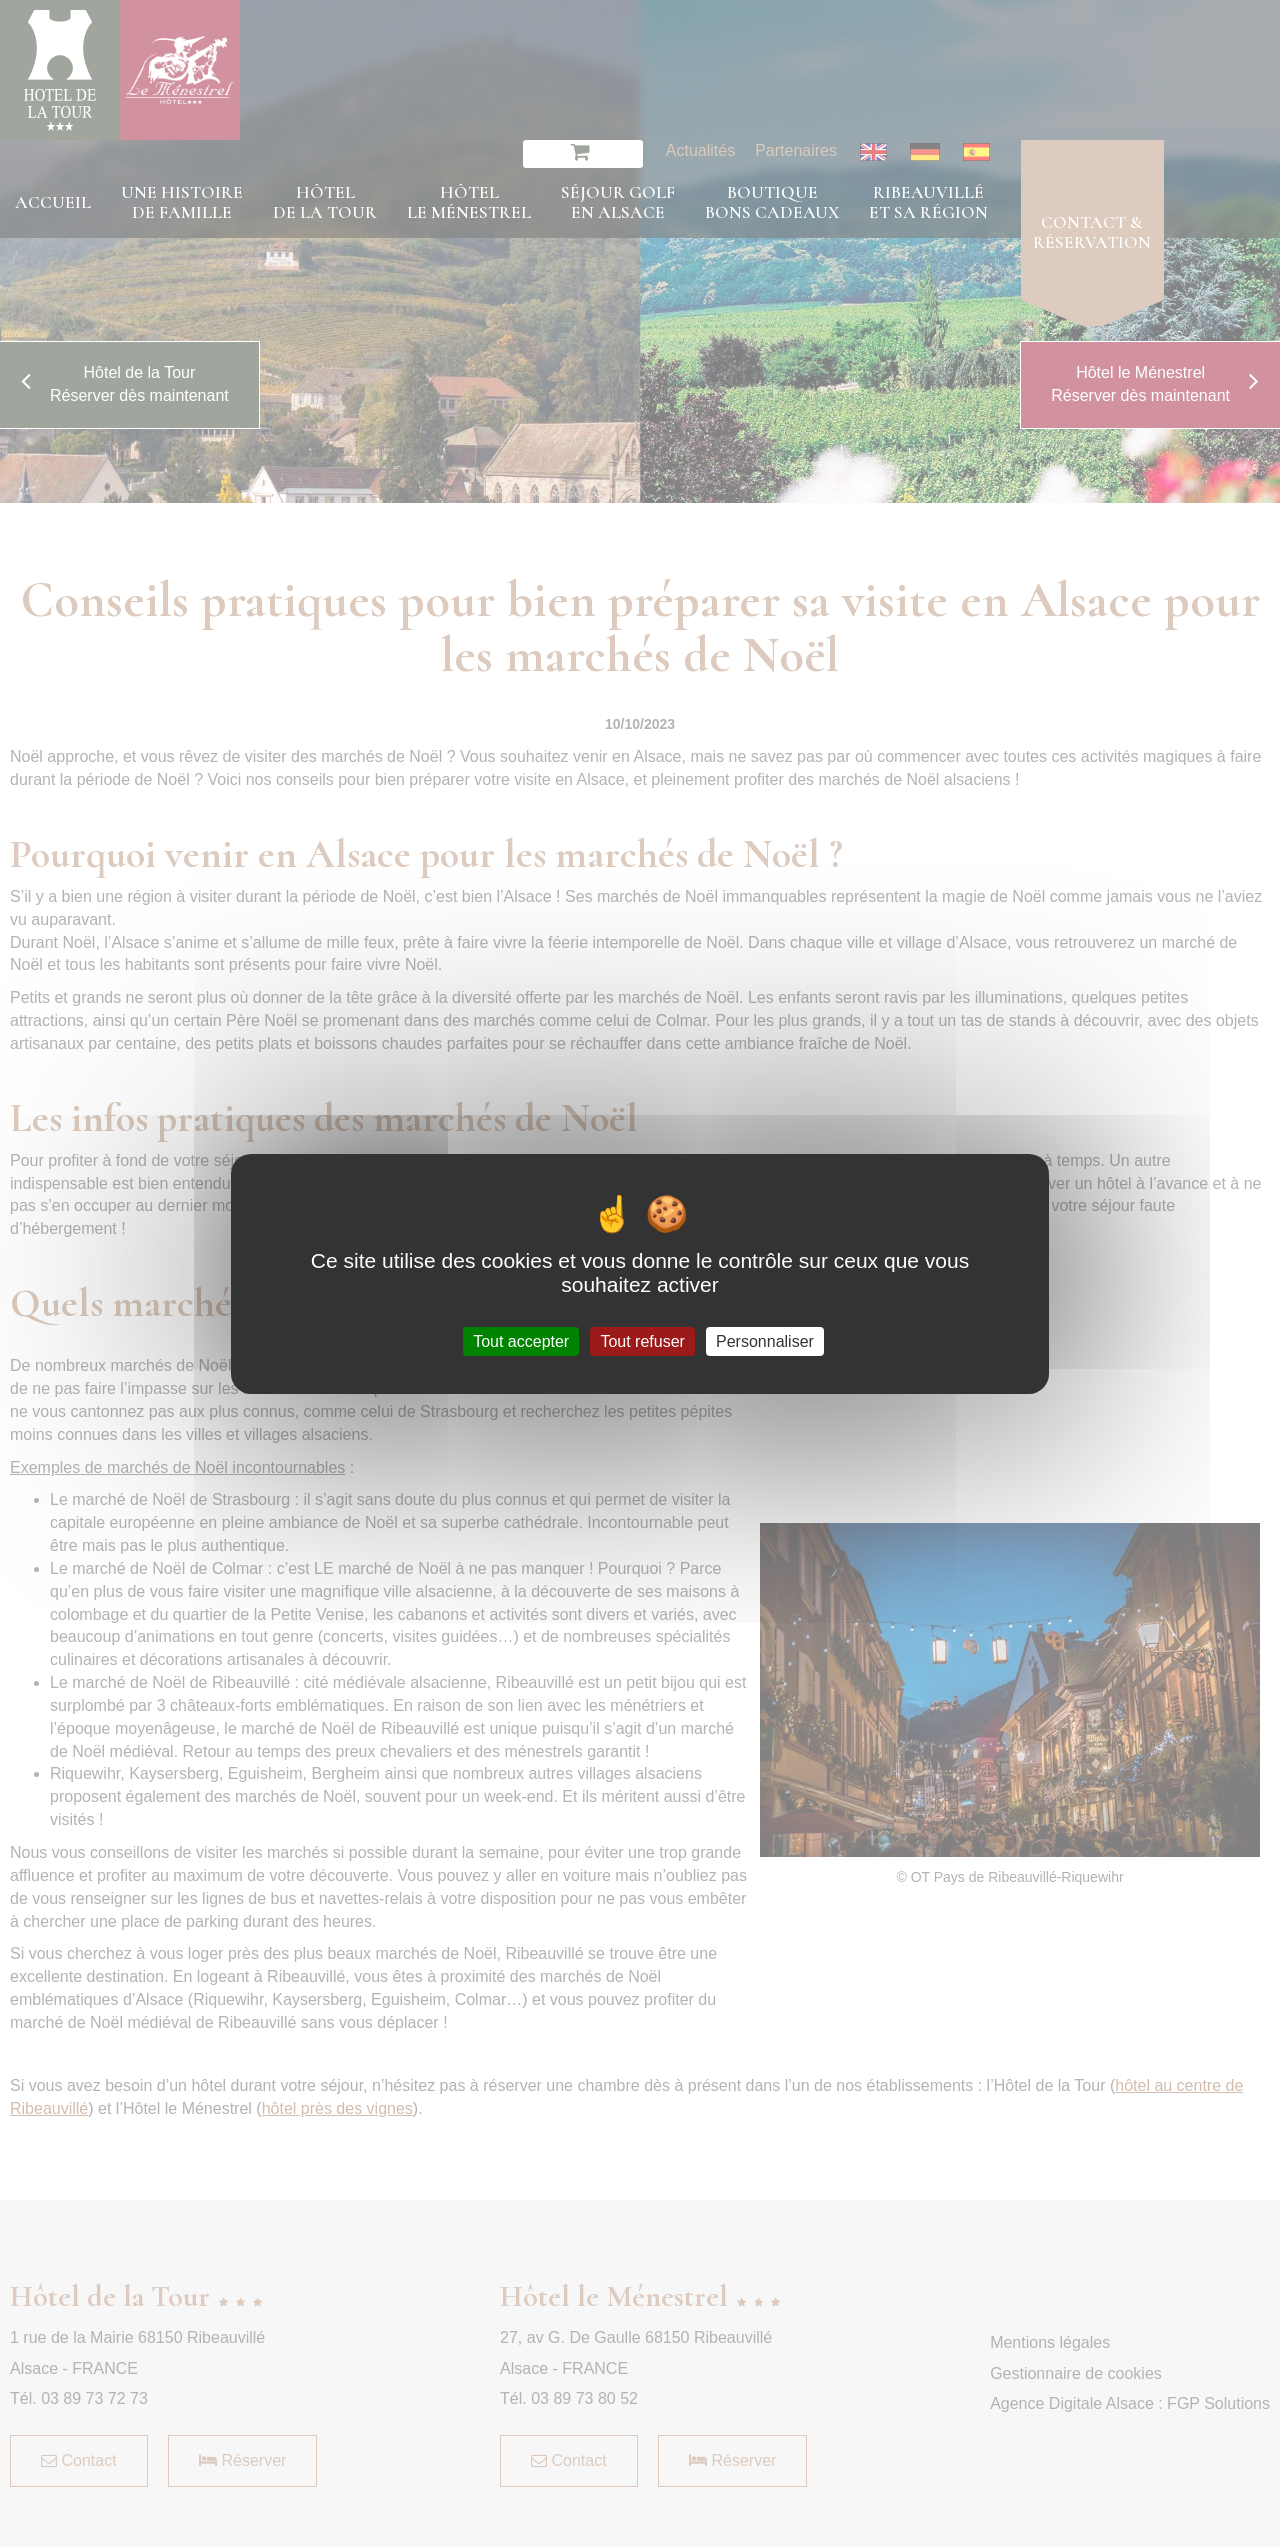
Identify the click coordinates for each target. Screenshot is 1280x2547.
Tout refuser (642, 1340)
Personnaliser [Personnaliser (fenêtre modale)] (765, 1340)
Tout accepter (521, 1340)
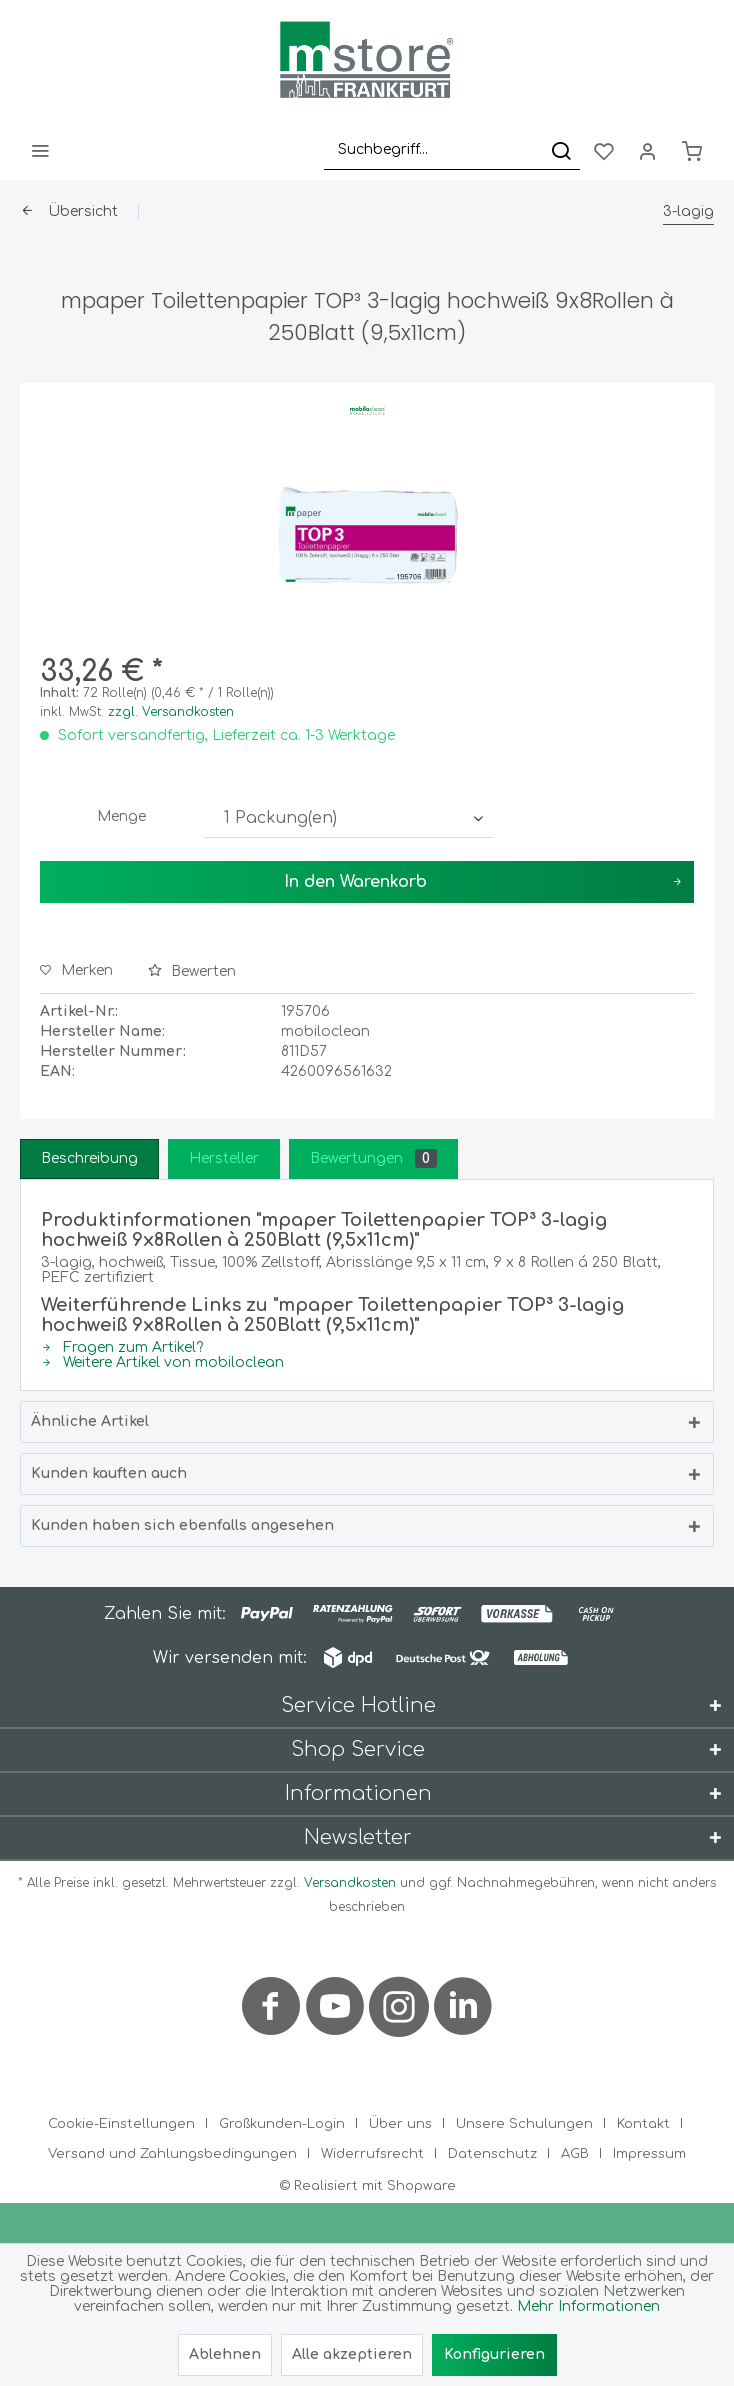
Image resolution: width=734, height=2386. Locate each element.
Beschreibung (89, 1158)
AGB (575, 2154)
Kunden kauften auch (109, 1473)
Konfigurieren (494, 2354)
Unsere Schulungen (524, 2124)
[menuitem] (40, 150)
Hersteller (224, 1158)
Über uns (400, 2124)
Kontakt (643, 2124)
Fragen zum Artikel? (122, 1347)
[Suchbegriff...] (452, 150)
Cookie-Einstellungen (121, 2124)
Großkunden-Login (282, 2124)
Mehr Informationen (588, 2306)
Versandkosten (350, 1883)
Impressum (649, 2154)
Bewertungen (373, 1158)
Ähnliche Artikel (90, 1421)
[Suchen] (561, 150)
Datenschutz (492, 2154)
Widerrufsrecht (372, 2154)
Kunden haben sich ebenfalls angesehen (182, 1525)
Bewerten (192, 971)
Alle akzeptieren (352, 2354)
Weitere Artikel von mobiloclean (162, 1362)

----------------------------------------

__Problem to solve__: Copy out all of the material above word for word, leaving out the pictures.

__Solution for this task__:
Identify the click coordinates for each target. Screenshot is 1280x2547.
Tout refuser (642, 1340)
Personnaliser [Personnaliser (fenêtre modale)] (765, 1340)
Tout accepter (521, 1340)
Image resolution: width=734, height=2386. Locate each element.
Beschreibung (89, 1158)
AGB (575, 2154)
Kunden kauften auch (109, 1473)
Konfigurieren (494, 2354)
Unsere Schulungen (524, 2124)
[menuitem] (40, 150)
Hersteller (224, 1158)
Über uns (400, 2124)
Kontakt (643, 2124)
Fragen zum Artikel? (122, 1347)
[Suchbegriff...] (452, 150)
Cookie-Einstellungen (121, 2124)
Großkunden-Login (282, 2124)
Mehr Informationen (588, 2306)
Versandkosten (350, 1883)
Impressum (649, 2154)
Bewertungen (373, 1158)
Ähnliche Artikel (90, 1421)
[Suchen] (561, 150)
Datenschutz (492, 2154)
Widerrufsrecht (372, 2154)
Kunden haben sich ebenfalls angesehen (182, 1525)
Bewerten (192, 971)
Alle akzeptieren (352, 2354)
Weitere Artikel von mobiloclean (162, 1362)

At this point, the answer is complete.